Comparada a outras artes como pintura, escultura, teatro ou música, o cinema é relativamente novo. Ao longo de um século ele procurou descobrir, inventar, experimentar e estabelecer uma forma de se conectar com o público, em outras palavras, uma linguagem. A linguagem cinematográfica – assim como qualquer outro dialeto, é composta de símbolos e signos que nos permitem visualizar, refletir e entender de que maneira aquilo está se comunicando conosco. A partir disso, surgem convenções, ou seja, ordens estabelecidas que são aceitas por nós receptores. 

Exemplificando para ficar de maneira mais clara: em Pearl, de 2022, do diretor Ti West, temos a cena em que a personagem interpretada por Mia Goth está conversando com a sua mãe. Enquanto ela olha para o lado direito da câmera, a outra olha para o lado esquerdo, e nesse contexto, o público compreende que as duas estão interagindo. Outra maneira mais subjetiva de se comunicar com o espectador está em como a câmera é colocada para filmar: em Ataque dos Cães, de 2021, várias vezes a diretora Jane Campion escolhe filmar um grande plano geral da zona rural de Montana, justamente para enfatizar a grandiosidade do local. Vendo o espaço na sua totalidade, nos permite sentir essa imagem, coisa que não seria tão eficiente caso ela optasse mostrar uma pequeníssima parte da região.

Esses exemplos são um entre muitos que existem para mostrar que linguagem é essa que vemos na sétima arte.
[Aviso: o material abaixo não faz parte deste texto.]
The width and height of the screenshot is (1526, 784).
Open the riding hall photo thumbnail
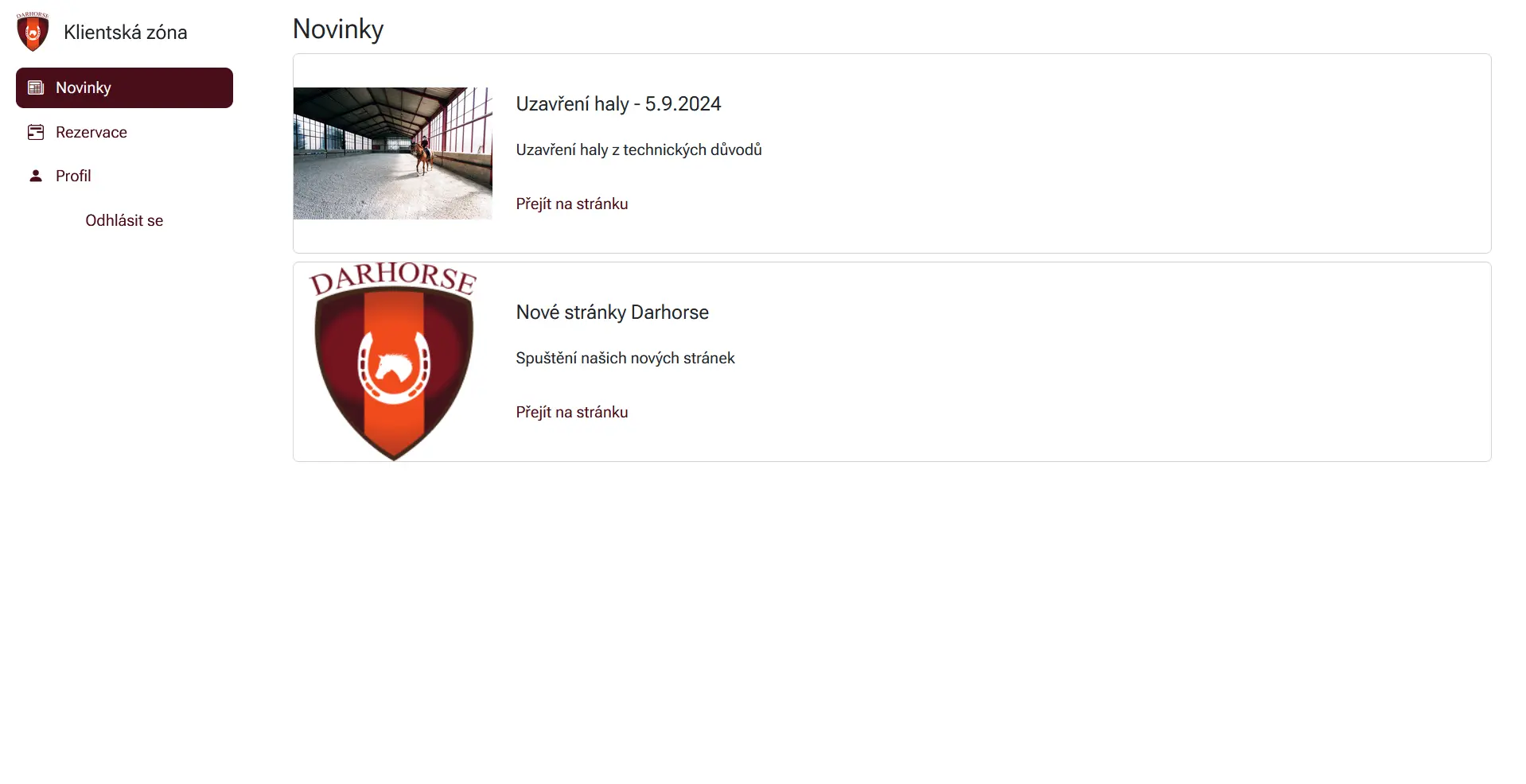[393, 153]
Vale ressaltar que ela está estabelecida em praticamente todos os filmes que assistimos, ou seja, os dois modelos não são as únicas obras que usam e fazem essas convenções. Também não foi um processo do dia pra noite, sendo definido durante décadas de história.

Da mesma forma, surge o conceito de metalinguagem, que é falar sobre os próprios símbolos.

“Mas o que quer dizer ir ao pau?” “A mesma coisa que levar bomba.” “E levar bomba?” “Levar bomba é ser reprovado no exame.” (JAKOBSON, 1896-1982, p.162)

Logo, assim como precisamos usar as próprias palavras para explicar outra, no cinema não será diferente por ainda estar em um sistema de códigos, a diferença é que os conceitos mudam. Exemplificando novamente, em Pânico, famosa franquia de terror iniciada em 1996, temos em todos os momentos, personagens que conhecem todos os elementos que envolvem o gênero de terror: assassinos de outras obras, regras de não entrar em lugares escuros ou fazer sexo e até mesmo o que acontece no fim. Em Deadpool, de 2016, temos um protagonista que sabe que está dentro de um filme de super-herói, e através disso brinca e experimenta estar no universo, quebrando e criando novas regras. Assim sendo, através de um conceito de linguagem cinematográfica, diversas formas de uso podem surgir.

Contudo, não basta só saber, usar e falar a linguagem, é preciso quebrar; e Jean Luc-Godard foi um diretor que sabia fazer os três. O artista francês é um dos mais conhecidos e renomados para os entusiastas da área, pois além de estar inserido dentro da tendência que dita até hoje como o cinema é feito – a famosa Nouvelle Vague surgida em meados de 1958, também ao longo de seus 130 projetos soube mostrar como toda exibição não passa de uma mera ilusão. Tendo Acossado como seu primeiro longa-metragem, rapidamente ganhando aclamação de crítica e considerado por muitos como um divisor de águas no cinema, pouco se fala sobre seu segundo longa: Uma Mulher é Uma Mulher, feito em 1961. Não só esses dois, como vários de sua filmografia trabalhavam com o tema da anti ilusão no cinema, em outras palavras: um furo, uma quebra na linha narrativa do espetáculo, trazendo o conceito da descontinuidade. Ao contrário da arte clássica e romântica, que buscava diversão, aparência e vidas idealizadas, Godard buscava a agressividade, histórias sem começo, meio e fim definidos e principalmente: o cinema é um sonho. Com isso, muitos desses temas foram trazidos em Uma Mulher é Uma Mulher.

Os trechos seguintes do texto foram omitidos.